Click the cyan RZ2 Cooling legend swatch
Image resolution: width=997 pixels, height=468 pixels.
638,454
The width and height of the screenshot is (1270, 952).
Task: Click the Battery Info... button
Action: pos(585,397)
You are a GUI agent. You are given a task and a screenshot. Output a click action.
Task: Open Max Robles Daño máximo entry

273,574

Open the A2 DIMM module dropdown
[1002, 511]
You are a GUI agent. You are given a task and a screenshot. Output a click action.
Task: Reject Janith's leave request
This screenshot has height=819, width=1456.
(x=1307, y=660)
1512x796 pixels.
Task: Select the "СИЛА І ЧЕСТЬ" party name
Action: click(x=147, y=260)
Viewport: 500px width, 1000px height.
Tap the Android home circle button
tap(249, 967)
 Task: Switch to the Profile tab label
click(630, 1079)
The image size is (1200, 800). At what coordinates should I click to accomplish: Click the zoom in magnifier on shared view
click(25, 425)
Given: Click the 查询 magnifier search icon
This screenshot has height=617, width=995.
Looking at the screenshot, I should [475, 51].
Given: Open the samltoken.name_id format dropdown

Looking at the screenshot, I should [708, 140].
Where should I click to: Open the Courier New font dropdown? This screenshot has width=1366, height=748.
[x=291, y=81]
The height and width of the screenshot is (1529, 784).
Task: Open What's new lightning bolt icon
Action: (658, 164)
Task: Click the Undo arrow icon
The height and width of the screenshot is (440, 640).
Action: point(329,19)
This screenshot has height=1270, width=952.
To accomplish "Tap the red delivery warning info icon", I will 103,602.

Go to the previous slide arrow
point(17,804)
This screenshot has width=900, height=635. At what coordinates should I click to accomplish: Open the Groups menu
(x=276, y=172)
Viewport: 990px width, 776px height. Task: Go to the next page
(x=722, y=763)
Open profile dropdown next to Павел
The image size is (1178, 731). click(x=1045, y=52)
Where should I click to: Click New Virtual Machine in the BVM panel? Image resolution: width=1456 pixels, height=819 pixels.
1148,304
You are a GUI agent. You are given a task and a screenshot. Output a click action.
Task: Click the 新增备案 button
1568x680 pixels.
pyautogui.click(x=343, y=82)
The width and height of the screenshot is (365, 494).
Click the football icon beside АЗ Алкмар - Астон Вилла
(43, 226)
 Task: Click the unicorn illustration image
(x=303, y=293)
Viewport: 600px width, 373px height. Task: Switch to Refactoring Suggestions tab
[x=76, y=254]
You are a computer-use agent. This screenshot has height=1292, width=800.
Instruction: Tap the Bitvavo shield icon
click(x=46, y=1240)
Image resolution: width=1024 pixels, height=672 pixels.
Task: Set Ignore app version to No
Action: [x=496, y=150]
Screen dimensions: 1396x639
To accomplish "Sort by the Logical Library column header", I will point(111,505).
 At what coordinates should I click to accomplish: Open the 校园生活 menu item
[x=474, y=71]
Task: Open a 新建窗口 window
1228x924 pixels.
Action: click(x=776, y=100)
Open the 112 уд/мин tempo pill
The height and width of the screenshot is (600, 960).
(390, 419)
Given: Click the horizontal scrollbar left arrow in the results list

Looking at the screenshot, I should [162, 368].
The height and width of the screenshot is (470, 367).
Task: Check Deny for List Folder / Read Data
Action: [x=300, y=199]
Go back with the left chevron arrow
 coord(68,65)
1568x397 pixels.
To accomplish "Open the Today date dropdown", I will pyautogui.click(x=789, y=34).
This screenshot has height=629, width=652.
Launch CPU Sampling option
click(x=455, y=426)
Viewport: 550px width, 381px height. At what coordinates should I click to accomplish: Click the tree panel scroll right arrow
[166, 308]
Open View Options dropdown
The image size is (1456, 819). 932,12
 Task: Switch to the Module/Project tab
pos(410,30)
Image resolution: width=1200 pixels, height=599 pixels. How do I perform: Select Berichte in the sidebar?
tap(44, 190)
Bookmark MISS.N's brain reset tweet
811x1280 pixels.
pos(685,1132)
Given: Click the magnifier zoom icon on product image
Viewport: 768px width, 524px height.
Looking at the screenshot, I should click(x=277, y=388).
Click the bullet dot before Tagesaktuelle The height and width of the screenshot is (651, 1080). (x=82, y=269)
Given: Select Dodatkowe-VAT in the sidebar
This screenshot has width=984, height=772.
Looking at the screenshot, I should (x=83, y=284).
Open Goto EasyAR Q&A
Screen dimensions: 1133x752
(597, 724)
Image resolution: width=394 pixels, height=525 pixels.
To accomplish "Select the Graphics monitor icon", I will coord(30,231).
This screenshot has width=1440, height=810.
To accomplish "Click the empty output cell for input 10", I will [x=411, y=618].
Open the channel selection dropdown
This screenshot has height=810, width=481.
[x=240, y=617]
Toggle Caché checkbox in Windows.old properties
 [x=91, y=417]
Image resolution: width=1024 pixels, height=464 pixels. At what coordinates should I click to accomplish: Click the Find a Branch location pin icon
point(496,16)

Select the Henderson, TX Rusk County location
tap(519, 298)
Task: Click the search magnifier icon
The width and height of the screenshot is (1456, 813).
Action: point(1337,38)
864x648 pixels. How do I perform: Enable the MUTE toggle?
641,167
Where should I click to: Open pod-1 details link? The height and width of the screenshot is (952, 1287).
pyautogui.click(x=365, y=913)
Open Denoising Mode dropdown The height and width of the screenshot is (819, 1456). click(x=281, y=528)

______

Rewrite all the records above as a JSON list of strings, with one string for each line and blank lines left out.

Task solution:
[
  "Click the cyan RZ2 Cooling legend swatch",
  "Image resolution: width=997 pixels, height=468 pixels.",
  "638,454",
  "The width and height of the screenshot is (1270, 952).",
  "Task: Click the Battery Info... button",
  "Action: pos(585,397)",
  "You are a GUI agent. You are given a task and a screenshot. Output a click action.",
  "Task: Open Max Robles Daño máximo entry",
  "273,574",
  "Open the A2 DIMM module dropdown",
  "[1002, 511]",
  "You are a GUI agent. You are given a task and a screenshot. Output a click action.",
  "Task: Reject Janith's leave request",
  "This screenshot has height=819, width=1456.",
  "(x=1307, y=660)",
  "1512x796 pixels.",
  "Task: Select the \"СИЛА І ЧЕСТЬ\" party name",
  "Action: click(x=147, y=260)",
  "Viewport: 500px width, 1000px height.",
  "Tap the Android home circle button",
  "tap(249, 967)",
  " Task: Switch to the Profile tab label",
  "click(630, 1079)",
  "The image size is (1200, 800). At what coordinates should I click to accomplish: Click the zoom in magnifier on shared view",
  "click(25, 425)",
  "Given: Click the 查询 magnifier search icon",
  "This screenshot has height=617, width=995.",
  "Looking at the screenshot, I should [475, 51].",
  "Given: Open the samltoken.name_id format dropdown",
  "Looking at the screenshot, I should [708, 140].",
  "Where should I click to: Open the Courier New font dropdown? This screenshot has width=1366, height=748.",
  "[x=291, y=81]",
  "The height and width of the screenshot is (1529, 784).",
  "Task: Open What's new lightning bolt icon",
  "Action: (658, 164)",
  "Task: Click the Undo arrow icon",
  "The height and width of the screenshot is (440, 640).",
  "Action: point(329,19)",
  "This screenshot has height=1270, width=952.",
  "To accomplish \"Tap the red delivery warning info icon\", I will 103,602.",
  "Go to the previous slide arrow",
  "point(17,804)",
  "This screenshot has width=900, height=635. At what coordinates should I click to accomplish: Open the Groups menu",
  "(x=276, y=172)",
  "Viewport: 990px width, 776px height. Task: Go to the next page",
  "(x=722, y=763)",
  "Open profile dropdown next to Павел",
  "The image size is (1178, 731). click(x=1045, y=52)",
  "Where should I click to: Click New Virtual Machine in the BVM panel? Image resolution: width=1456 pixels, height=819 pixels.",
  "1148,304",
  "You are a GUI agent. You are given a task and a screenshot. Output a click action.",
  "Task: Click the 新增备案 button",
  "1568x680 pixels.",
  "pyautogui.click(x=343, y=82)",
  "The width and height of the screenshot is (365, 494).",
  "Click the football icon beside АЗ Алкмар - Астон Вилла",
  "(43, 226)",
  " Task: Click the unicorn illustration image",
  "(x=303, y=293)",
  "Viewport: 600px width, 373px height. Task: Switch to Refactoring Suggestions tab",
  "[x=76, y=254]",
  "You are a computer-use agent. This screenshot has height=1292, width=800.",
  "Instruction: Tap the Bitvavo shield icon",
  "click(x=46, y=1240)",
  "Image resolution: width=1024 pixels, height=672 pixels.",
  "Task: Set Ignore app version to No",
  "Action: [x=496, y=150]",
  "Screen dimensions: 1396x639",
  "To accomplish \"Sort by the Logical Library column header\", I will point(111,505).",
  " At what coordinates should I click to accomplish: Open the 校园生活 menu item",
  "[x=474, y=71]",
  "Task: Open a 新建窗口 window",
  "1228x924 pixels.",
  "Action: click(x=776, y=100)",
  "Open the 112 уд/мин tempo pill",
  "The height and width of the screenshot is (600, 960).",
  "(390, 419)",
  "Given: Click the horizontal scrollbar left arrow in the results list",
  "Looking at the screenshot, I should [162, 368].",
  "The height and width of the screenshot is (470, 367).",
  "Task: Check Deny for List Folder / Read Data",
  "Action: [x=300, y=199]",
  "Go back with the left chevron arrow",
  " coord(68,65)",
  "1568x397 pixels.",
  "To accomplish \"Open the Today date dropdown\", I will pyautogui.click(x=789, y=34).",
  "This screenshot has height=629, width=652.",
  "Launch CPU Sampling option",
  "click(x=455, y=426)",
  "Viewport: 550px width, 381px height. At what coordinates should I click to accomplish: Click the tree panel scroll right arrow",
  "[166, 308]",
  "Open View Options dropdown",
  "The image size is (1456, 819). 932,12",
  " Task: Switch to the Module/Project tab",
  "pos(410,30)",
  "Image resolution: width=1200 pixels, height=599 pixels. How do I perform: Select Berichte in the sidebar?",
  "tap(44, 190)",
  "Bookmark MISS.N's brain reset tweet",
  "811x1280 pixels.",
  "pos(685,1132)",
  "Given: Click the magnifier zoom icon on product image",
  "Viewport: 768px width, 524px height.",
  "Looking at the screenshot, I should click(x=277, y=388).",
  "Click the bullet dot before Tagesaktuelle The height and width of the screenshot is (651, 1080). (x=82, y=269)",
  "Given: Select Dodatkowe-VAT in the sidebar",
  "This screenshot has width=984, height=772.",
  "Looking at the screenshot, I should (x=83, y=284).",
  "Open Goto EasyAR Q&A",
  "Screen dimensions: 1133x752",
  "(597, 724)",
  "Image resolution: width=394 pixels, height=525 pixels.",
  "To accomplish \"Select the Graphics monitor icon\", I will coord(30,231).",
  "This screenshot has width=1440, height=810.",
  "To accomplish \"Click the empty output cell for input 10\", I will [x=411, y=618].",
  "Open the channel selection dropdown",
  "This screenshot has height=810, width=481.",
  "[x=240, y=617]",
  "Toggle Caché checkbox in Windows.old properties",
  " [x=91, y=417]",
  "Image resolution: width=1024 pixels, height=464 pixels. At what coordinates should I click to accomplish: Click the Find a Branch location pin icon",
  "point(496,16)",
  "Select the Henderson, TX Rusk County location",
  "tap(519, 298)",
  "Task: Click the search magnifier icon",
  "The width and height of the screenshot is (1456, 813).",
  "Action: point(1337,38)",
  "864x648 pixels. How do I perform: Enable the MUTE toggle?",
  "641,167",
  "Where should I click to: Open pod-1 details link? The height and width of the screenshot is (952, 1287).",
  "pyautogui.click(x=365, y=913)",
  "Open Denoising Mode dropdown The height and width of the screenshot is (819, 1456). click(x=281, y=528)"
]